I just realized that all of my cardio comes from dancing on tables.
i hope when i become a housewife i'm more of a gretchen and less of a vicky
btw, i had a dream i drank 260-proof vodka last night. thank god that doesn't exist in real life.
You guys need to stop introducing me as "the girl you shared"
Restaurants Roasting People Who Gave Them Negative Yelp Reviews (25 Pics)

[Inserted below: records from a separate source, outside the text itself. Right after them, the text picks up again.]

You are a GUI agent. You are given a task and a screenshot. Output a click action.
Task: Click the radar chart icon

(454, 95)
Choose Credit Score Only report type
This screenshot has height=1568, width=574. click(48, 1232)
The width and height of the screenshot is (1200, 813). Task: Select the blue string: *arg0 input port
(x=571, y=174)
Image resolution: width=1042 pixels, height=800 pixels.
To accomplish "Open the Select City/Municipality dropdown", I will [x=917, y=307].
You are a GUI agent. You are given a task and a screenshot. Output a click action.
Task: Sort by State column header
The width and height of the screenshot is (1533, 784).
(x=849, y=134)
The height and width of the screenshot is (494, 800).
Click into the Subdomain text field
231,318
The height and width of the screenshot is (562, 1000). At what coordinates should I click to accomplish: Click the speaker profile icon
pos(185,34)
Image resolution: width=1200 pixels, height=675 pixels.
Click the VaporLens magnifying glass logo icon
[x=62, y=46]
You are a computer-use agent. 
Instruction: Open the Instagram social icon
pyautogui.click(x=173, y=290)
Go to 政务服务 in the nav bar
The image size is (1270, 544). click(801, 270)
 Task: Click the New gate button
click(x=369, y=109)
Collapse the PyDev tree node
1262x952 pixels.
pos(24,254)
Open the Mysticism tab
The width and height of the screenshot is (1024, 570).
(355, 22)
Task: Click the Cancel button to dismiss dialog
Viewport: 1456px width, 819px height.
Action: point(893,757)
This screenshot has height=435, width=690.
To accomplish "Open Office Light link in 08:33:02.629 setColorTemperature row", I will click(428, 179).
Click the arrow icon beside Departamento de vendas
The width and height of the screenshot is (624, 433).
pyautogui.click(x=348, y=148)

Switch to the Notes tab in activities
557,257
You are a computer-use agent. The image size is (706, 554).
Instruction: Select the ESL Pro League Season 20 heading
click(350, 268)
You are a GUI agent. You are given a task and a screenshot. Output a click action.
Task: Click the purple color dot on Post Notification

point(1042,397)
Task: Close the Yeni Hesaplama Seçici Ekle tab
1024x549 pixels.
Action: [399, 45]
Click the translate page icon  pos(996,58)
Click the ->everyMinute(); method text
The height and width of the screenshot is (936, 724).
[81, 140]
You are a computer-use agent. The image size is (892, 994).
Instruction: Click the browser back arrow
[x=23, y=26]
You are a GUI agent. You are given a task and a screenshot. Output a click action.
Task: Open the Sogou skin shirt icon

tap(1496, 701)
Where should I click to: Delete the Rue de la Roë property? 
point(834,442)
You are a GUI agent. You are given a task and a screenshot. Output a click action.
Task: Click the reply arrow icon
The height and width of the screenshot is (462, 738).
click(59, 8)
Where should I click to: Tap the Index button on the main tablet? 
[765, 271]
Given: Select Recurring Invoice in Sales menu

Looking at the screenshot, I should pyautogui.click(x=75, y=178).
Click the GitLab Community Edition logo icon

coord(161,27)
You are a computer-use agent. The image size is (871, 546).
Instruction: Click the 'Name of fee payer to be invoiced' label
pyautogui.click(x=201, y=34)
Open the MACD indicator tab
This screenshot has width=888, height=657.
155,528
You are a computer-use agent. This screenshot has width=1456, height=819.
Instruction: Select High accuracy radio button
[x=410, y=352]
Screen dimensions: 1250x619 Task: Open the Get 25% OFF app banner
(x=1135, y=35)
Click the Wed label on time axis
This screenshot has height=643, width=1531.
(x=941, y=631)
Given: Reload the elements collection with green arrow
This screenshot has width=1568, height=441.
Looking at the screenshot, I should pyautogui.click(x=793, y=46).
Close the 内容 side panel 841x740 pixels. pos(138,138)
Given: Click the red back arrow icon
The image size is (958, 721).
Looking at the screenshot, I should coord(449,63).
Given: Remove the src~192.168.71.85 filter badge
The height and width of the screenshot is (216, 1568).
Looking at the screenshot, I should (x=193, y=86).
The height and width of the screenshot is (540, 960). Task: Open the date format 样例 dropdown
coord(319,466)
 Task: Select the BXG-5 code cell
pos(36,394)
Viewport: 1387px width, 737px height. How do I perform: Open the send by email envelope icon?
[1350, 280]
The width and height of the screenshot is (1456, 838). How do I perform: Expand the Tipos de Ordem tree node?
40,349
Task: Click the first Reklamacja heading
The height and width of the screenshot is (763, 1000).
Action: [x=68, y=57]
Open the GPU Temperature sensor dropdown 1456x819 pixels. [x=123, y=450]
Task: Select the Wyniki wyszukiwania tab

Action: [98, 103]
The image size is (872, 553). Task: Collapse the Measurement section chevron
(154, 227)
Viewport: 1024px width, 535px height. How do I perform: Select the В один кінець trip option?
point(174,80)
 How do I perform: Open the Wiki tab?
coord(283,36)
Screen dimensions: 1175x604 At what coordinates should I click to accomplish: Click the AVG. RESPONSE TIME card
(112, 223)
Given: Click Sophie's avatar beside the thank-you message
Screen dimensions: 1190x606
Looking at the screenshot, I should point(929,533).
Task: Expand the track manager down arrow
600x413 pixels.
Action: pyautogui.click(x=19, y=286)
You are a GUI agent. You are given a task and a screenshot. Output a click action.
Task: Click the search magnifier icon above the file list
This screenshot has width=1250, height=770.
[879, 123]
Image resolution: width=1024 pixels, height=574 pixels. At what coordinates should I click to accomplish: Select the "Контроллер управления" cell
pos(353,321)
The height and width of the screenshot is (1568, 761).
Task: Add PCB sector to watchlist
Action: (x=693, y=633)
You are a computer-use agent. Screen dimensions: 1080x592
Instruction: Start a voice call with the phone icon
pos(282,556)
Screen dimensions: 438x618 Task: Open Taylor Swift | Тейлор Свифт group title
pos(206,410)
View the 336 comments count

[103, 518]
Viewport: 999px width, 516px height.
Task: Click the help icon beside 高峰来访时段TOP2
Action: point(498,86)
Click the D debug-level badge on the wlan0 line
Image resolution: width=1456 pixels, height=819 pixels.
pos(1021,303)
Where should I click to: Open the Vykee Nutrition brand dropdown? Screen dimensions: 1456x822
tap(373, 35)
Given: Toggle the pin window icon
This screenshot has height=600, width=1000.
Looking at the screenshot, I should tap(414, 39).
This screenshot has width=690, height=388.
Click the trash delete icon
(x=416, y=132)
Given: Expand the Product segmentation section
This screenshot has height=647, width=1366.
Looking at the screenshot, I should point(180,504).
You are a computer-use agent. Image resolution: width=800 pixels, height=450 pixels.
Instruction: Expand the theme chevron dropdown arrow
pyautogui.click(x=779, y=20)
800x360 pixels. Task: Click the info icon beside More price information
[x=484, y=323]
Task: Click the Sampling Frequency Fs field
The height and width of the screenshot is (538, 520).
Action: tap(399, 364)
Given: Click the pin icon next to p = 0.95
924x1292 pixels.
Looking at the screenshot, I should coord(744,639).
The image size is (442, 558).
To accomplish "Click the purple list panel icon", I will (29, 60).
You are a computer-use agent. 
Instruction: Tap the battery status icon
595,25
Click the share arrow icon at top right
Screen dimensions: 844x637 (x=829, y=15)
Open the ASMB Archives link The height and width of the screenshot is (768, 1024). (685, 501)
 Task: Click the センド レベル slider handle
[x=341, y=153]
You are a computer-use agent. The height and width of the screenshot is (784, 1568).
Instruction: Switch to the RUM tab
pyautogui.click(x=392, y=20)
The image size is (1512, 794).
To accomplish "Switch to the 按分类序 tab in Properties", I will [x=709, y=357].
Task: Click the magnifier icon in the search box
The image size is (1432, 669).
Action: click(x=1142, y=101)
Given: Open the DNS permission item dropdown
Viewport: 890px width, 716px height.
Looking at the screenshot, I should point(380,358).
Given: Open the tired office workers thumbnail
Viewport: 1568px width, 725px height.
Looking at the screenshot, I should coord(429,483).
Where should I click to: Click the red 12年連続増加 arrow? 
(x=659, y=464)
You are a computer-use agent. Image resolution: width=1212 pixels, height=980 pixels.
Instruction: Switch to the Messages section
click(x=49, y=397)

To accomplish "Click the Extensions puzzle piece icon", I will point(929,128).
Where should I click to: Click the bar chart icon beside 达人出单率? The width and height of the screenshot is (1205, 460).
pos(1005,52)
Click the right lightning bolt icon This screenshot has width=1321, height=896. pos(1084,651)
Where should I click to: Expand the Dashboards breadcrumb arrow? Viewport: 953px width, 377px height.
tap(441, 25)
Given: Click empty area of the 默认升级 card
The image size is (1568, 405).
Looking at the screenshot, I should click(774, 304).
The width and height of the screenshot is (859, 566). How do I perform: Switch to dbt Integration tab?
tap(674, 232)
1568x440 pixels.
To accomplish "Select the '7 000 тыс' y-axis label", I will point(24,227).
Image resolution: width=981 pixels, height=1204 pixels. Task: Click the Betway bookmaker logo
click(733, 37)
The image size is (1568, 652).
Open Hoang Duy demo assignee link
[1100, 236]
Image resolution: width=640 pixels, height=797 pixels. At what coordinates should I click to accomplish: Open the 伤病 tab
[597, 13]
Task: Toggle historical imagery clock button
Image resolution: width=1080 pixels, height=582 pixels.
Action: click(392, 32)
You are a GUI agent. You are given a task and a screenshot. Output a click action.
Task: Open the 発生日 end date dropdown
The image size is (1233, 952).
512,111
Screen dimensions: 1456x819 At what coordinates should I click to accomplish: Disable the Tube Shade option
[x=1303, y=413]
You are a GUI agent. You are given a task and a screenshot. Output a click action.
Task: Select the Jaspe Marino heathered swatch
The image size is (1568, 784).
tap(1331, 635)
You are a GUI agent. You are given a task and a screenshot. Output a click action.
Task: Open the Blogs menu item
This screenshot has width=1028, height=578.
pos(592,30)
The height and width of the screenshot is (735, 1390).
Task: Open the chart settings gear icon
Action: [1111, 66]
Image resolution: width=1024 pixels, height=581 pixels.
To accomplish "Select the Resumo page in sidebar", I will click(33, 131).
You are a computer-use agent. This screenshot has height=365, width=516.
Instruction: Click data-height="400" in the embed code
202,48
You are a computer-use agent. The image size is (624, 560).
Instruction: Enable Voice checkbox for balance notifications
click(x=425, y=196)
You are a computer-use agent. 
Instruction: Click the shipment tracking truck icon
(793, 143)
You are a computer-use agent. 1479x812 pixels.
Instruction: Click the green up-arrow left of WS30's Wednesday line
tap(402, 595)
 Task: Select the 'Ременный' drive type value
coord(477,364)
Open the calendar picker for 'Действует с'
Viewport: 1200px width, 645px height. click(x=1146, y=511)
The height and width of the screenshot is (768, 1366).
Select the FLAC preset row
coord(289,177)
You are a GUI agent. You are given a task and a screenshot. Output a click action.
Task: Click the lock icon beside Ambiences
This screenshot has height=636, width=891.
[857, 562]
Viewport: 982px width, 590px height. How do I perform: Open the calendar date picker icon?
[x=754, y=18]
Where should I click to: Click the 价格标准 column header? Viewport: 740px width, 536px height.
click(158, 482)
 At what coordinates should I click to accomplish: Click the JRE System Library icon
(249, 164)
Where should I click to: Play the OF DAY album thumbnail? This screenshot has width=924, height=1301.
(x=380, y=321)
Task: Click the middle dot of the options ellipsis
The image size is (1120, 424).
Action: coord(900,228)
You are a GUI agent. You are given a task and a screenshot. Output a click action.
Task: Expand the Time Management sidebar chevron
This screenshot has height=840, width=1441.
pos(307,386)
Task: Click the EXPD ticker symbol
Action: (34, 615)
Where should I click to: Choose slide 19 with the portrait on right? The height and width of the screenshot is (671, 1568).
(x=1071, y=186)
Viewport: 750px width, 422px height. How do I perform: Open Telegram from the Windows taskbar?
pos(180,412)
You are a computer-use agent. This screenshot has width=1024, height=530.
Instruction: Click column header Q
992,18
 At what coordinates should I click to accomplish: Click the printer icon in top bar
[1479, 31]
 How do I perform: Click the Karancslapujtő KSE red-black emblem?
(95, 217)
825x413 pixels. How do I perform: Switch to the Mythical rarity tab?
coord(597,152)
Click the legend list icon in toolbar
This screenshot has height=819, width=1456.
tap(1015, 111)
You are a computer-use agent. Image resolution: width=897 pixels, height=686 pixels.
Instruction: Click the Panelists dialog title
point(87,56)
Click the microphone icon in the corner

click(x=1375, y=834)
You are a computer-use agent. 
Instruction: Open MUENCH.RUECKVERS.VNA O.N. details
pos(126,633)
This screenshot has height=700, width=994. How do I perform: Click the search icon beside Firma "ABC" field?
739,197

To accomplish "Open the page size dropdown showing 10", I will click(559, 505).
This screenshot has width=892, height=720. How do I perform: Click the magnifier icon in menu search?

She's never allowed to turn 21 again
Truth be told I was googling "why is my left calf bigger than my right calf", porn would've been a better excuse for a virus.
I apologize for getting really drunk, taking off my shirt, bitching someone out, crying, and breaking something at your party next weekend...
I could hear them screwing through my bedroom wall again this morning, so I started beat boxing to the tempo.
OH MY GOD I CAN'T WAIT TO BONE YOUR EX BOYFRIEND. HOW AWKWARD IS THIS?
Woman Posts Harassing DMs From Creep Online, Now He’s Upset Because People Told His Mom
I thought it was a drawer and tried to pull it out and it wasnt a drawer it was the police call button. I hate everything.
Is it inappropriate to be Drs. Willy Fister and Jess Hewill as a couples costume for Halloween?
Oh we're gynecologists
Your vagina is not a steamboat from the 1800's
I didn't even know we were hiding from the cops, I was just playing with the cats. People kept telling me to be quiet the cops are here and I was like DID YOU SEE THIS CAT!?
I heard Enya coming from steve’s room. I am too high to handle this sudden depth of character
A drunk frat boy just jumped on the hood of my car while I was driving down Bridge St. He yelled at me to keep going since he was playing frogger and needed another car to jump on... or a log. I hate this town.